The COVID-19 pandemic, transmission mitigation strategies, and policies implemented across the United States led to major disruptions in day-to-day life, producing immediate effects on individuals, families, and communities. It was hypothesized that the pandemic would have broadly negative health and economic consequences, but that mitigation strategies and policies would affect participants differently in the short, medium, and long term based on work, family, social, and health circumstances. These effects could only be thoroughly examined with longitudinal analyses of data prior to and throughout the pandemic. This was a “shovel ready” project that leveraged existing longitudinal data collected in the Fragile Families and Childhood Wellbeing Study (FFCWS), the longest-running population-based U.S. birth cohort, collected before and throughout the pandemic, linked with multilevel COVID-19-related health, social, and economic measures, and prospective COVID-19 impact assessments to examine these issues.

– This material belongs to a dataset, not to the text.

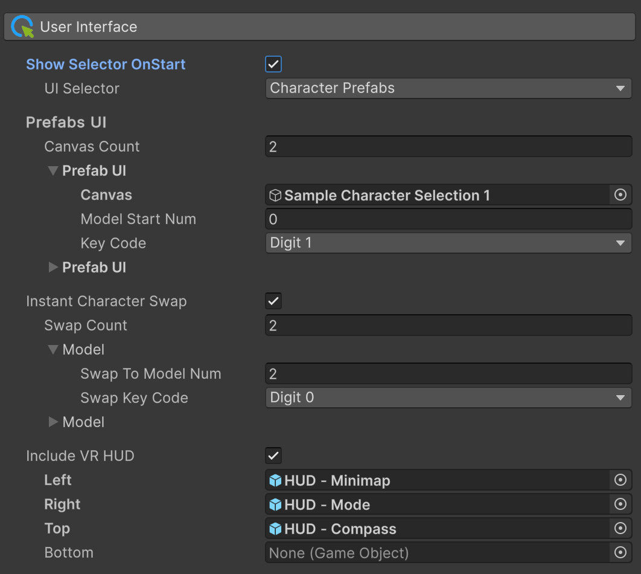Open object picker for Canvas field
Screen dimensions: 641x574
coord(620,195)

FFCWS followed a representative sample of 4,898 children born in 1998-2000 in large U.S. cities and their parents over 7 waves (3,580 families participated in the last wave), providing a deep history of social support, economic factors, and health at the individual, family, neighborhood, city, and state levels. Due to the unique sampling strategy and COVID-19 transmission patterns, over 87% of FFCWS families were considered underserved or COVID-19 vulnerable. Focal children were entering early adulthood, a period when major adversity could derail that transition, and parents were entering middle age, where the impacts of COVID-19 on health and financial resources were likely to have particularly large consequences. Additionally, 1,400 respondents (700 parent-adult child pairs) were reinterviewed over two additional waves on health, economic, and behavioral aspects related to COVID-19.
In collaboration with the COVID consortium, the aims were to:
- Compare essential workers (50% of FFCWS parents and 36% of young adults), non-essential workers, and individuals who lost their jobs (over 20%) during the pandemic on short-term health, economic, social, and behavioral outcomes.
- Tnvestigate immediate and downstream effects of COVID mitigation efforts on interpersonal, intergenerational, and family relationships and health resources.
- Analyze immediate and downstream effects of COVID transmission, mitigation efforts, and COVID-related policies on health using contextual data (i.e., national, state, and local policy implementation and behavior) linked to measures of individual health in young adults and their parents collected before, and multiple times throughout the pandemic.
The study also examined how these macro-level effects on individuals differed by other contextual measures such as indicators of structural racism. The project aimed to:
- Share macro-level data on COVID-19 burden and mitigation strategies that could be linked to other studies
- Share FFCWS COVID-19 impact survey data
- Produce scholarly products on the short-term (2020-21), mid-term (2022-23), and long-term (2024-26) effects of the COVID-19 pandemic in a vulnerable population representative of children born in large U.S. cities and their parents.